In the Flimflam page below, what kind of workload is the builtin option, please?

**EXTRACT PROVIDED**
>> Start

Flimflam is a tool for examining Skupper router performance. It combines standard workloads and a typical router configuration with scripting to capture metrics using the Linux "perf" tools.
Flimflam's purpose is to enable developers to easily run router performance tests and extract performance information, so we can make the router faster.
Flimflam is intended to be good at:
-
Capturing performance data.
-
Comparing the performance of existing code with new code you've written.
-
Seeing how the router performs compared to other relays.
Flimflam uses the skrouterd on your executable path, and skrouterd
uses the Proton on your library path. Make sure you set PATH
and
LD_LIBARY_PATH
as you want them - that is, where you are installing
the router and Proton under test.
Flimflam has the notion of a "relay", which is simply an abstract term
for some kind of router or reverse proxy. You can use the --relay
option to change the relay for a test run. The options are
skrouterd
, nghttpx
, nginx
, and none
. none
means there's no
relay at all.
A "workload" in Flimflam terms is a client and server that performs
some communication by way of the relays. The options are builtin
,
iperf3
, h2load
, and h2load-h1
. builtin
is a streaming TCP
workload. Its implementation is in the builtin
directory. iperf3
is a widely used TCP benchmarking tool. h2load
is an HTTP/2
benchmaring took. h2load-h1
is a variant of h2load
that uses
HTTP/1 only.

>> End

**SUPPLIED MATERIAL**
>> Start

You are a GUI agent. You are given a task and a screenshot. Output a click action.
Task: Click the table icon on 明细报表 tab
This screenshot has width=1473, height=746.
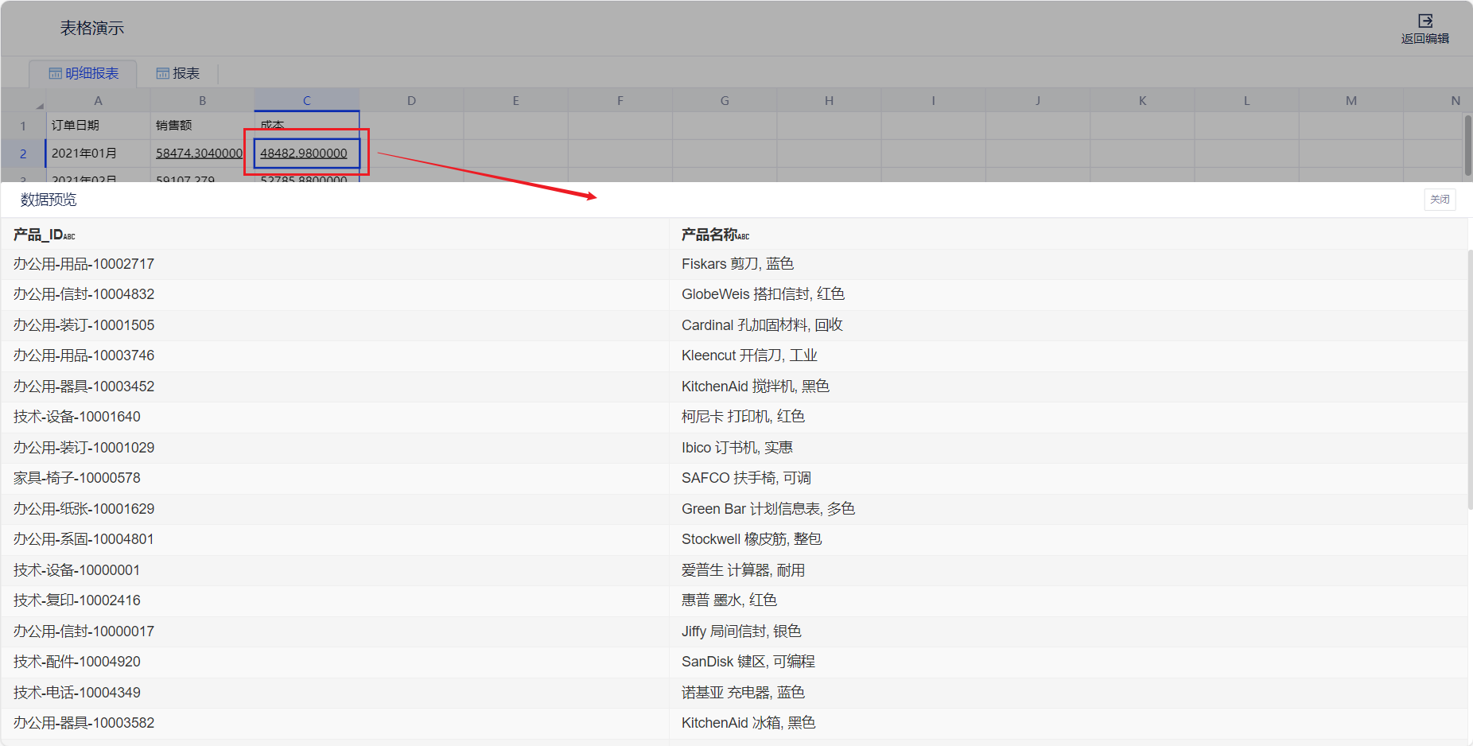(55, 73)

>> End

**IN RESPONSE**
A streaming TCP workload.